Listed entries START

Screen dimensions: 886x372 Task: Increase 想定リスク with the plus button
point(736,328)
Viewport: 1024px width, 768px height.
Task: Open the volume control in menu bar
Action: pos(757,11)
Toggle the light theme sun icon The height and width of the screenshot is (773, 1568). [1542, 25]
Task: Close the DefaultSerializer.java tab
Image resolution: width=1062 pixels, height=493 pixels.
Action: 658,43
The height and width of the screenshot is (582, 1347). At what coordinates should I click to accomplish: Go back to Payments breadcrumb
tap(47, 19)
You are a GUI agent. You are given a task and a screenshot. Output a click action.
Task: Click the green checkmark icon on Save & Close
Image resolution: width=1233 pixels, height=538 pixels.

Listed entries END

Problem description:
All lines from the one with "Image resolution: width=1062" onward to the end of the records above should be repeated exactly, and only those lines.

Exercise response:
Image resolution: width=1062 pixels, height=493 pixels.
Action: 658,43
The height and width of the screenshot is (582, 1347). At what coordinates should I click to accomplish: Go back to Payments breadcrumb
tap(47, 19)
You are a GUI agent. You are given a task and a screenshot. Output a click action.
Task: Click the green checkmark icon on Save & Close
Image resolution: width=1233 pixels, height=538 pixels.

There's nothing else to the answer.